Ramblings of a Chubby Man: 2010 Oscar reactions*

*Authors note, I dont know why I never published this and its like not complete but hey… here you go … 2010 Oscar reactions…. literally 15 months too late.


Here’s my problem with the Oscars, every time someone worthy of recognition wins one, someone equally unworthy gets one and cheapens the whole thing. It makes the whole thing hollow and souless, like Topo’s Dream Journal.

Topo's dream journal and masturbation clip book.

Lets recap shall we? Fuck yeah we shall because I run this bitch. You don’t have a choice. Starting with categories no one cars about and working up to the big guns.

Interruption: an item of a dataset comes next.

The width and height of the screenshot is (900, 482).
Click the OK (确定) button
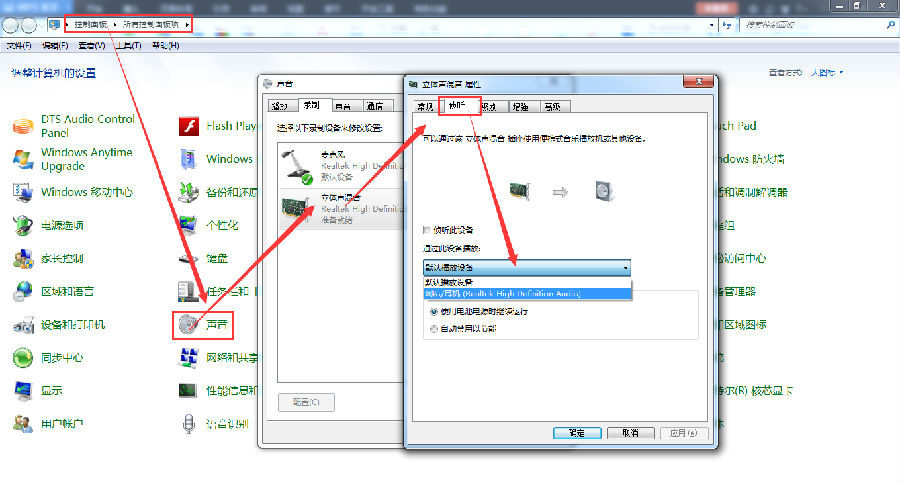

Writing: Original Screenplay

Winner: The Hurt Locker

Since I liked this movie quite a bit, I have no complaints. I know military types think the movie is bullshit, and I can appreciate that, but I likes what I likes. Hence why I wrap entire Turkeys with bacon come Thanksgiving. Tasty jams.

Writing: Adapted Screenplay

Winner: Precious (aka Fatty Got Sad)

Didn’t see it. Won’t see it. Could be awesome, but so could sticking your dick in a light socket. I’ll never know about either one. I did like Gabourey Sidibe in NOTORIOUS. WHen they said female playing Biggy Smalls, I was hesitant but……

Visual Effects

Winner: Avatar

Every once in a while, genocide kinda makes sense.....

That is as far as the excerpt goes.